Work task:
Only the lines with "Rabatte" in the entries below belong in the answer; please copy them.

Records excerpted from a collection:
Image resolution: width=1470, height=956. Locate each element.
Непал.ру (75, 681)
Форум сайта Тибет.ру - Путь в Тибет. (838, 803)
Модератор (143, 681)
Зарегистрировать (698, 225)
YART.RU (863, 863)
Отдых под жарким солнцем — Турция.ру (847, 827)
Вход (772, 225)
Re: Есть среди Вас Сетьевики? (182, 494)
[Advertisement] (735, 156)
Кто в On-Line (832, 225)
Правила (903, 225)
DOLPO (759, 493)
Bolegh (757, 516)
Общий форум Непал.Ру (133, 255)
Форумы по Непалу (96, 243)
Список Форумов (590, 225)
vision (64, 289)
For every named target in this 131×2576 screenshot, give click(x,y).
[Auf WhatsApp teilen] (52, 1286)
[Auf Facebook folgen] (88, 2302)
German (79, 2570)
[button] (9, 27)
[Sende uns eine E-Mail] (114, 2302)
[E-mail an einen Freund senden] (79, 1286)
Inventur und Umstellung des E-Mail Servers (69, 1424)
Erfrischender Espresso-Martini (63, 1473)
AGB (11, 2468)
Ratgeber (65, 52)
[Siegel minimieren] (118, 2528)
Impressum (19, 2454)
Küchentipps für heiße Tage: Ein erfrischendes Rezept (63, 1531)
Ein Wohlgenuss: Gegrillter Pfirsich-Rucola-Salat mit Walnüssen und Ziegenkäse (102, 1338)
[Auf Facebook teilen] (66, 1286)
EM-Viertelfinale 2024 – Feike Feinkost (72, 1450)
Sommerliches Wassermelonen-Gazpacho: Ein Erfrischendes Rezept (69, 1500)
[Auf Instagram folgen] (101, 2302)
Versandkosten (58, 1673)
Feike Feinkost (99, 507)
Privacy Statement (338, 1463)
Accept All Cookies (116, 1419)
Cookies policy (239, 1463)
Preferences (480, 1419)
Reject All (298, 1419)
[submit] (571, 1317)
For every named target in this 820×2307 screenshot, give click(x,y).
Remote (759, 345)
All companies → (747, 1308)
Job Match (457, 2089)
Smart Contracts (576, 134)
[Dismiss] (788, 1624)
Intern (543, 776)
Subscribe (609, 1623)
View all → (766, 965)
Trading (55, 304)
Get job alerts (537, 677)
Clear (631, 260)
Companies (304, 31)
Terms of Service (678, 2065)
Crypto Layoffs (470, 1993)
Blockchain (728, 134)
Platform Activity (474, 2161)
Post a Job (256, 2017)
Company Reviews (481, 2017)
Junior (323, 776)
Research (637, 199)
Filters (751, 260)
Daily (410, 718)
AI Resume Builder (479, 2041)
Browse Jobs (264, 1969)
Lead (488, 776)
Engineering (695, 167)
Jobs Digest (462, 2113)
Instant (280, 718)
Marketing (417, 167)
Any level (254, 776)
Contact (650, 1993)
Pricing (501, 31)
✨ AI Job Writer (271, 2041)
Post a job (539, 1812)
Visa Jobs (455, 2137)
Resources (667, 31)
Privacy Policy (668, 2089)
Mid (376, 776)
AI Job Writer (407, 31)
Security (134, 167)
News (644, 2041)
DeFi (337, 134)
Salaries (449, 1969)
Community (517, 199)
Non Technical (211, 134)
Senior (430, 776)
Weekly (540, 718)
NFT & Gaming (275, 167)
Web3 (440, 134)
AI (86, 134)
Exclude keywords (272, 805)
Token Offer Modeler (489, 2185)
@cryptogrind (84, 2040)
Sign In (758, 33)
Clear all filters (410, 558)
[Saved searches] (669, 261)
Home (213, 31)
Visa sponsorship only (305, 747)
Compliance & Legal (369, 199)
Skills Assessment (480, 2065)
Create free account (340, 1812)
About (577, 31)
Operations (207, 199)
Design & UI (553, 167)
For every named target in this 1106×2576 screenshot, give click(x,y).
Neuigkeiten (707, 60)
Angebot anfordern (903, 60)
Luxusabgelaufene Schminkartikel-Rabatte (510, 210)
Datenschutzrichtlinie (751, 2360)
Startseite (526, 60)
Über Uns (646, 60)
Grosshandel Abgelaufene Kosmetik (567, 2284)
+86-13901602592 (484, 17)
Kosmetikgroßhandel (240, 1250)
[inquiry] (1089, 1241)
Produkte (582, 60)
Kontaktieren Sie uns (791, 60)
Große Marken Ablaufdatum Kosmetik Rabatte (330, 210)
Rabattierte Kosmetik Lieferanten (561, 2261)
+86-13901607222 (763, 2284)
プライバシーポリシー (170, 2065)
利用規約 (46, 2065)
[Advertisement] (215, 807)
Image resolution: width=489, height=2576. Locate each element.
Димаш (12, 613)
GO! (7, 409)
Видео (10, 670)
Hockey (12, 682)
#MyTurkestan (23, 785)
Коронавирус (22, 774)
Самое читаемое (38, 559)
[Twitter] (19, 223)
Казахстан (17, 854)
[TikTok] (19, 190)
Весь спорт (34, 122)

Exercise answer:
Luxusabgelaufene Schminkartikel-Rabatte (510, 210)
Große Marken Ablaufdatum Kosmetik Rabatte (330, 210)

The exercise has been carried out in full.